What is needed
Restate every record that follows, keeping it exact.

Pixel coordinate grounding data
++++

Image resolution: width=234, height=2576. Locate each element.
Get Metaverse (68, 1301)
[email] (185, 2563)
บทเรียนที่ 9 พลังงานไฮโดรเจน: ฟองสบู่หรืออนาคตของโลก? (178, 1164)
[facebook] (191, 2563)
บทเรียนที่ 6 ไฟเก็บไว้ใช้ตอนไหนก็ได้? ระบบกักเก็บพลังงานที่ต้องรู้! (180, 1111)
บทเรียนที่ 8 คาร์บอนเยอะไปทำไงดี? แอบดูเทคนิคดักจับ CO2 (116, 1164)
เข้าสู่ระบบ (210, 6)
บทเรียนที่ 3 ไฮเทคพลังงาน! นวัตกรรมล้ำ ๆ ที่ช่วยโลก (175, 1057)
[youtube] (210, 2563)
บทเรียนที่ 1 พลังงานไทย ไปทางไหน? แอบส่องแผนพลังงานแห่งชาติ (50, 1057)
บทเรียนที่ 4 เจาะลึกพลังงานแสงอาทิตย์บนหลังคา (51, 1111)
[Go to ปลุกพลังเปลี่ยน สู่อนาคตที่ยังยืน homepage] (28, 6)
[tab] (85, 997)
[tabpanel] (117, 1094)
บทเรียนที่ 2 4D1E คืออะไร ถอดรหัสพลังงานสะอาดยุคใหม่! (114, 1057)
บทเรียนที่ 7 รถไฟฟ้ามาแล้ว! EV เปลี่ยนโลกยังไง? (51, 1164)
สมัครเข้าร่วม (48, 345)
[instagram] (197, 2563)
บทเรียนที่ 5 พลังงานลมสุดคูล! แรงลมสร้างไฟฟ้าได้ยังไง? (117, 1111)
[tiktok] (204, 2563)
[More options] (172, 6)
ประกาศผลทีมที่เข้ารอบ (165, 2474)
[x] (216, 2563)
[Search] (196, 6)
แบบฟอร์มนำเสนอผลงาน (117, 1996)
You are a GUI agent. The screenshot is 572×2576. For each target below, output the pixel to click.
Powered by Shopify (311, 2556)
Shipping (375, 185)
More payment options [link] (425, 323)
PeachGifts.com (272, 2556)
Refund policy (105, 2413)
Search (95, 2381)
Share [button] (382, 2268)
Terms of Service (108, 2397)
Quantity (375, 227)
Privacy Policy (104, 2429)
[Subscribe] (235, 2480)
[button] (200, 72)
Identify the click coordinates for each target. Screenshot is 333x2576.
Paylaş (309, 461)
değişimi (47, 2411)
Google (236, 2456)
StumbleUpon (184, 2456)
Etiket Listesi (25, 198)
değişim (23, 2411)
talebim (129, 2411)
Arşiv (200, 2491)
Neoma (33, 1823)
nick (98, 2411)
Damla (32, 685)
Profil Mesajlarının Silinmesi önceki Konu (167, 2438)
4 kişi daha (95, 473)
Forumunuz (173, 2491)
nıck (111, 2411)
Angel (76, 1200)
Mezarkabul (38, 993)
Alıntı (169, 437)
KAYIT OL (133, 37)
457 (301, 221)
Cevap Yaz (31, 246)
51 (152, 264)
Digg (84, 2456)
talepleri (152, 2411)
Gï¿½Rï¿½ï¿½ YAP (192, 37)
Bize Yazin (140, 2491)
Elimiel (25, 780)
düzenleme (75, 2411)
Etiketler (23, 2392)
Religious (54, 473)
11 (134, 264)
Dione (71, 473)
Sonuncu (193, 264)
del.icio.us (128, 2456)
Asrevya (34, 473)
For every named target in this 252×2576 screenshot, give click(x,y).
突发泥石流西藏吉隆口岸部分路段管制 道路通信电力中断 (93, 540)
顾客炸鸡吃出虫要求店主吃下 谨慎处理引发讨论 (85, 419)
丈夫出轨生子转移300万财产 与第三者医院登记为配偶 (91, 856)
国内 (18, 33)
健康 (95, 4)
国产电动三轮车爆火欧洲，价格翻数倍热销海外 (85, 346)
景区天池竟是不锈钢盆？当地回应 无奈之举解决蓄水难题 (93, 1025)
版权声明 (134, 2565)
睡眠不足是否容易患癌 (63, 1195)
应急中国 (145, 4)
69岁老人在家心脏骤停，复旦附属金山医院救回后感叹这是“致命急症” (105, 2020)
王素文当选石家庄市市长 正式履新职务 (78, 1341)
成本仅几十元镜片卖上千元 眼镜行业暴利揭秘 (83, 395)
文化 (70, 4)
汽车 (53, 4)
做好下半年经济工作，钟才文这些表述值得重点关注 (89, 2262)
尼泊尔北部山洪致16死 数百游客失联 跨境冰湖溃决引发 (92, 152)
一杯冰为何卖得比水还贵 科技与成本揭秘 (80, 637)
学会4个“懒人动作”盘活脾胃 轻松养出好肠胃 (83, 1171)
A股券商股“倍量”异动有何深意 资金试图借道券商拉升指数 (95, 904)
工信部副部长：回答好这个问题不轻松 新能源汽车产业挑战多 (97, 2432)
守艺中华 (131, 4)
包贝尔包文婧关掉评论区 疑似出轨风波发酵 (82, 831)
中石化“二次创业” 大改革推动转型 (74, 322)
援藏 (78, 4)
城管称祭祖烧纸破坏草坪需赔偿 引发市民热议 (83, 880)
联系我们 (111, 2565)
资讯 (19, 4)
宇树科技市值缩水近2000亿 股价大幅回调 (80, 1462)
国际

++++

Written answer
Image resolution: width=234, height=2576. Locate each element.
Get Metaverse (68, 1301)
[email] (185, 2563)
บทเรียนที่ 9 พลังงานไฮโดรเจน: ฟองสบู่หรืออนาคตของโลก? (178, 1164)
[facebook] (191, 2563)
บทเรียนที่ 6 ไฟเก็บไว้ใช้ตอนไหนก็ได้? ระบบกักเก็บพลังงานที่ต้องรู้! (180, 1111)
บทเรียนที่ 8 คาร์บอนเยอะไปทำไงดี? แอบดูเทคนิคดักจับ CO2 (116, 1164)
เข้าสู่ระบบ (210, 6)
บทเรียนที่ 3 ไฮเทคพลังงาน! นวัตกรรมล้ำ ๆ ที่ช่วยโลก (175, 1057)
[youtube] (210, 2563)
บทเรียนที่ 1 พลังงานไทย ไปทางไหน? แอบส่องแผนพลังงานแห่งชาติ (50, 1057)
บทเรียนที่ 4 เจาะลึกพลังงานแสงอาทิตย์บนหลังคา (51, 1111)
[Go to ปลุกพลังเปลี่ยน สู่อนาคตที่ยังยืน homepage] (28, 6)
[tab] (85, 997)
[tabpanel] (117, 1094)
บทเรียนที่ 2 4D1E คืออะไร ถอดรหัสพลังงานสะอาดยุคใหม่! (114, 1057)
บทเรียนที่ 7 รถไฟฟ้ามาแล้ว! EV เปลี่ยนโลกยังไง? (51, 1164)
สมัครเข้าร่วม (48, 345)
[instagram] (197, 2563)
บทเรียนที่ 5 พลังงานลมสุดคูล! แรงลมสร้างไฟฟ้าได้ยังไง? (117, 1111)
[tiktok] (204, 2563)
[More options] (172, 6)
ประกาศผลทีมที่เข้ารอบ (165, 2474)
[x] (216, 2563)
[Search] (196, 6)
แบบฟอร์มนำเสนอผลงาน (117, 1996)
You are a GUI agent. The screenshot is 572×2576. For each target below, output the pixel to click.
Powered by Shopify (311, 2556)
Shipping (375, 185)
More payment options [link] (425, 323)
PeachGifts.com (272, 2556)
Refund policy (105, 2413)
Search (95, 2381)
Share [button] (382, 2268)
Terms of Service (108, 2397)
Quantity (375, 227)
Privacy Policy (104, 2429)
[Subscribe] (235, 2480)
[button] (200, 72)
Identify the click coordinates for each target. Screenshot is 333x2576.
Paylaş (309, 461)
değişimi (47, 2411)
Google (236, 2456)
StumbleUpon (184, 2456)
Etiket Listesi (25, 198)
değişim (23, 2411)
talebim (129, 2411)
Arşiv (200, 2491)
Neoma (33, 1823)
nick (98, 2411)
Damla (32, 685)
Profil Mesajlarının Silinmesi önceki Konu (167, 2438)
4 kişi daha (95, 473)
Forumunuz (173, 2491)
nıck (111, 2411)
Angel (76, 1200)
Mezarkabul (38, 993)
Alıntı (169, 437)
KAYIT OL (133, 37)
457 (301, 221)
Cevap Yaz (31, 246)
51 (152, 264)
Digg (84, 2456)
talepleri (152, 2411)
Gï¿½Rï¿½ï¿½ YAP (192, 37)
Bize Yazin (140, 2491)
Elimiel (25, 780)
düzenleme (75, 2411)
Etiketler (23, 2392)
Religious (54, 473)
11 (134, 264)
Dione (71, 473)
Sonuncu (193, 264)
del.icio.us (128, 2456)
Asrevya (34, 473)
For every named target in this 252×2576 screenshot, give click(x,y).
突发泥石流西藏吉隆口岸部分路段管制 道路通信电力中断 (93, 540)
顾客炸鸡吃出虫要求店主吃下 谨慎处理引发讨论 (85, 419)
丈夫出轨生子转移300万财产 与第三者医院登记为配偶 (91, 856)
国内 (18, 33)
健康 (95, 4)
国产电动三轮车爆火欧洲，价格翻数倍热销海外 (85, 346)
景区天池竟是不锈钢盆？当地回应 无奈之举解决蓄水难题 (93, 1025)
版权声明 (134, 2565)
睡眠不足是否容易患癌 (63, 1195)
应急中国 (145, 4)
69岁老人在家心脏骤停，复旦附属金山医院救回后感叹这是“致命急症” (105, 2020)
王素文当选石家庄市市长 正式履新职务 (78, 1341)
成本仅几十元镜片卖上千元 眼镜行业暴利揭秘 (83, 395)
文化 (70, 4)
汽车 (53, 4)
做好下半年经济工作，钟才文这些表述值得重点关注 (89, 2262)
尼泊尔北部山洪致16死 数百游客失联 跨境冰湖溃决引发 (92, 152)
一杯冰为何卖得比水还贵 科技与成本揭秘 (80, 637)
学会4个“懒人动作”盘活脾胃 轻松养出好肠胃 (83, 1171)
A股券商股“倍量”异动有何深意 资金试图借道券商拉升指数 (95, 904)
工信部副部长：回答好这个问题不轻松 新能源汽车产业挑战多 (97, 2432)
守艺中华 (131, 4)
包贝尔包文婧关掉评论区 疑似出轨风波发酵 (82, 831)
中石化“二次创业” 大改革推动转型 (74, 322)
援藏 (78, 4)
城管称祭祖烧纸破坏草坪需赔偿 引发市民热议 (83, 880)
联系我们 (111, 2565)
资讯 (19, 4)
宇树科技市值缩水近2000亿 股价大幅回调 (80, 1462)
国际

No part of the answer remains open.